In recent years, the commercial lending market has undergone a noticeable shift. Fintechs and smaller independent players are now competing in the space and winning market share from traditional banks via new offerings, better customer experience (CX) and quicker delivery.
Relative to these new players, and indeed some of the bigger banks, many of the smaller, regional banks are moving slowly with technological transformation. Combine this with the complexity of the commercial lending processes and rising client expectations, and you get challenging conditions. Indeed, some smaller banks and credit unions are at risk of being left behind.
Commercial lending is a primary revenue source for smaller banks, yet related processes are often slow, inefficient or fragmented. Such Institutions are hamstrung by legacy technology, frequent manual processes, the widespread use of paper documents and a lack of visibility.
It’s also common for them to suffer from outdated underwriting and warning systems. They’re slow to respond to portfolio performance changes, and by relying on manual, paper-intensive underwriting processes, they prolong approval times.

DATA SUPPLIED
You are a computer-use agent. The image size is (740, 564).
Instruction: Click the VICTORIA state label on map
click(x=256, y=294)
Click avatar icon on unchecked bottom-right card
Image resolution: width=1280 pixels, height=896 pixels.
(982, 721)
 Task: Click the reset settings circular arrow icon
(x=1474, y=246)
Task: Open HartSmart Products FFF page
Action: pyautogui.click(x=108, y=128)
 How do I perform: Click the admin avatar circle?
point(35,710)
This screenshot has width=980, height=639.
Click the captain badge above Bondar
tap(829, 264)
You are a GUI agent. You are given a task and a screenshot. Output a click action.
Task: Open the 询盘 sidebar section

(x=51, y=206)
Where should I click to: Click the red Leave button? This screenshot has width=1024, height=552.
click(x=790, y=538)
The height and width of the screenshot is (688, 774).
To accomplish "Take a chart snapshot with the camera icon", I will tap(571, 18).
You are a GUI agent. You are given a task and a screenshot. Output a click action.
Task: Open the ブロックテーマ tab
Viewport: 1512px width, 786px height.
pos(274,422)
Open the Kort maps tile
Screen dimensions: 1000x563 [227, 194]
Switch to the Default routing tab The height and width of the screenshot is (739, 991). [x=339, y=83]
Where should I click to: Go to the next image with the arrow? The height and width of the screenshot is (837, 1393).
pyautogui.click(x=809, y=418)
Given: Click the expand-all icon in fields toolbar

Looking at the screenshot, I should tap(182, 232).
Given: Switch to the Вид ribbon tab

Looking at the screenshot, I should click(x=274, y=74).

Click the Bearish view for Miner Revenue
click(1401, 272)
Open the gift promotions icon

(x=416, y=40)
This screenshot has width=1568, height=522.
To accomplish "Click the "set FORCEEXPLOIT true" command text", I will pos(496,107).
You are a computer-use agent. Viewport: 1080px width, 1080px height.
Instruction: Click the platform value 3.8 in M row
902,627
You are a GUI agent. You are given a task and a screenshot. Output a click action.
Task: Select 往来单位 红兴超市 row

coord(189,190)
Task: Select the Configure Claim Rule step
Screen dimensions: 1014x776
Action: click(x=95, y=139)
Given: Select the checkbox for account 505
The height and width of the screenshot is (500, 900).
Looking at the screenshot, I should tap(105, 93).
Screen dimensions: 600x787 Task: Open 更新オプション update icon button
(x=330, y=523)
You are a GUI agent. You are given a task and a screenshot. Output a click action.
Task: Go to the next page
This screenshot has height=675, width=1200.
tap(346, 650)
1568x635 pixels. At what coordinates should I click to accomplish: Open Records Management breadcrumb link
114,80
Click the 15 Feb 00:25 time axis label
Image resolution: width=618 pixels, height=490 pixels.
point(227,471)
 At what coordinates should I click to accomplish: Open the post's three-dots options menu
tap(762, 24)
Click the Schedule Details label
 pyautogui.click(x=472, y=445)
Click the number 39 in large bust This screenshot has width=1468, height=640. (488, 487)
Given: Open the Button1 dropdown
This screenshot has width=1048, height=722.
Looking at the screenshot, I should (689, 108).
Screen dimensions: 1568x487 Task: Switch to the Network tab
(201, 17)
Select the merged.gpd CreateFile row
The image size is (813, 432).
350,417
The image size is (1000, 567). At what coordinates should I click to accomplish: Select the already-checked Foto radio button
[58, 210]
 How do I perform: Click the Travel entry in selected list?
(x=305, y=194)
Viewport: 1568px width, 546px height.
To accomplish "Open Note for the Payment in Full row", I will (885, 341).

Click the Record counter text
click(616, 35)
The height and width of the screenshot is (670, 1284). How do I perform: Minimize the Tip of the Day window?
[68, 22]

DIRECTIONS
a. Translate this sentence from the text on commercial lending into Spanish: "Commercial lending is a primary revenue source for smaller banks, yet related processes are often slow, inefficient or fragmented."
b. In the text on commercial lending, retype the passage from "Commercial lending is" to "prolong approval times.".

YOUR RESPONSES
a. Los préstamos comerciales son una fuente principal de ingresos para los bancos más pequeños; sin embargo, los procesos relacionados suelen ser lentos, ineficientes o fragmentados.

b.
Commercial lending is a primary revenue source for smaller banks, yet related processes are often slow, inefficient or fragmented. Such Institutions are hamstrung by legacy technology, frequent manual processes, the widespread use of paper documents and a lack of visibility.
It’s also common for them to suffer from outdated underwriting and warning systems. They’re slow to respond to portfolio performance changes, and by relying on manual, paper-intensive underwriting processes, they prolong approval times.